Le véritable enjeu : pertinence, fiabilité, alignement 

Face à la multiplication des normes, des référentiels et des demandes d’information, de nombreuses organisations ont parfois tendance à empiler les indicateurs. Pourtant, la valeur d’une donnée ESG ne se mesure pas à son volume, mais à son alignement avec la stratégie RSE, le modèle d’affaires et le positionnement concurrentiel.​ 

L’enjeu n’est donc pas de produire toujours plus de données, mais de sélectionner les indicateurs qui comptent vraiment, ceux qui documentent les risques matériels, aident à mesurer les impacts négatifs comme positifs et crédibilisent les leviers de transformation. Il s’agit de passer d’une logique de réponse à des injonctions de reporting à une logique de pilotage, au service d’une ambition de développement durable cohérente et crédible.​ 

Concrètement, cela suppose de structurer des volumes parfois massifs de données, de les rationaliser, de les recentrer sur l’essentiel et de faire converger données financières et extra-financières dans une même grille de lecture. C’est cette démarche qui permet l’ambition de piloter la performance globale de l’entreprise, de générer de la confiance et de positionner un acteur comme leader dans son secteur.​ 

Faire de la donnée ESG un actif partagé 

Si la donnée ESG devient un actif stratégique, elle ne peut plus être l’affaire d’un seul service ou d’une seule fonction.

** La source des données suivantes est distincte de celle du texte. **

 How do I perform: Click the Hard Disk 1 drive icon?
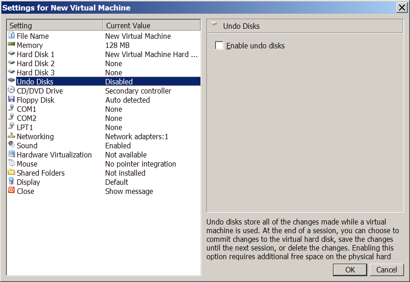click(11, 54)
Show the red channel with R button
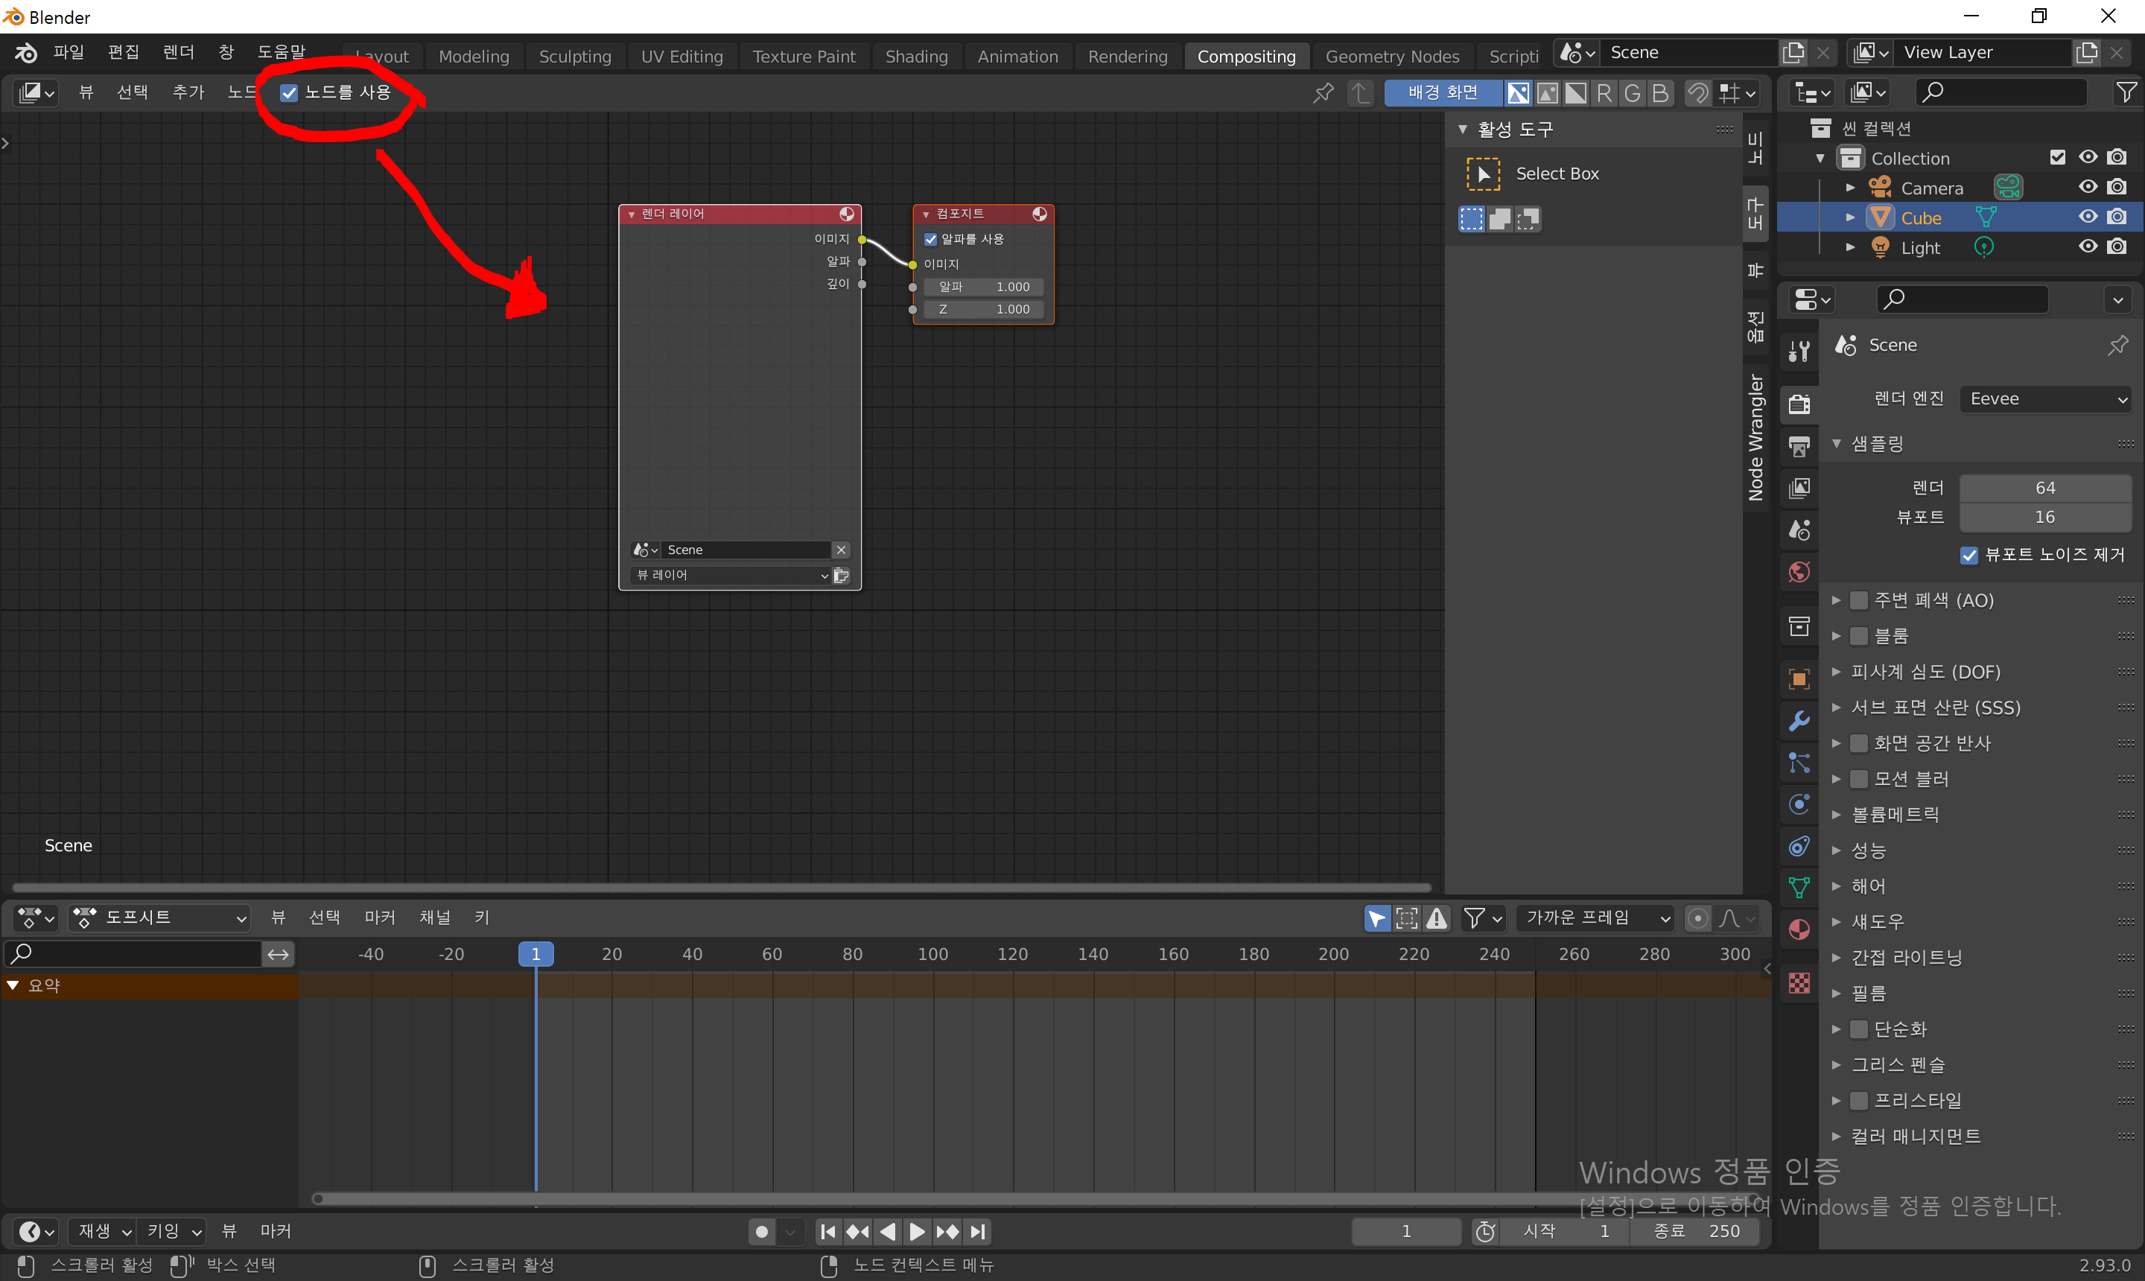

Elle doit irriguer la gouvernance, la finance, les opérations, les ressources humaines, les achats, la communication.​ 

Cela implique de mettre en place des dispositifs de collecte, de contrôle et de reporting robustes, mais aussi accessibles et agiles. La qualité de la donnée ne se résume pas à sa précision : elle tient aussi à sa capacité à être comprise, discutée et appropriée par les équipes.​ La donnée pour éclairer le sens. 

Dans cette perspective, la donnée ESG n’est pas seulement un outil pour répondre à la CSRD, à la taxonomie verte, ou à d’autres obligations réglementaires. Elle devient un langage commun, une base de dialogue entre l’entreprise et ses parties prenantes, et un actif immatériel au service d’une croissance plus responsable.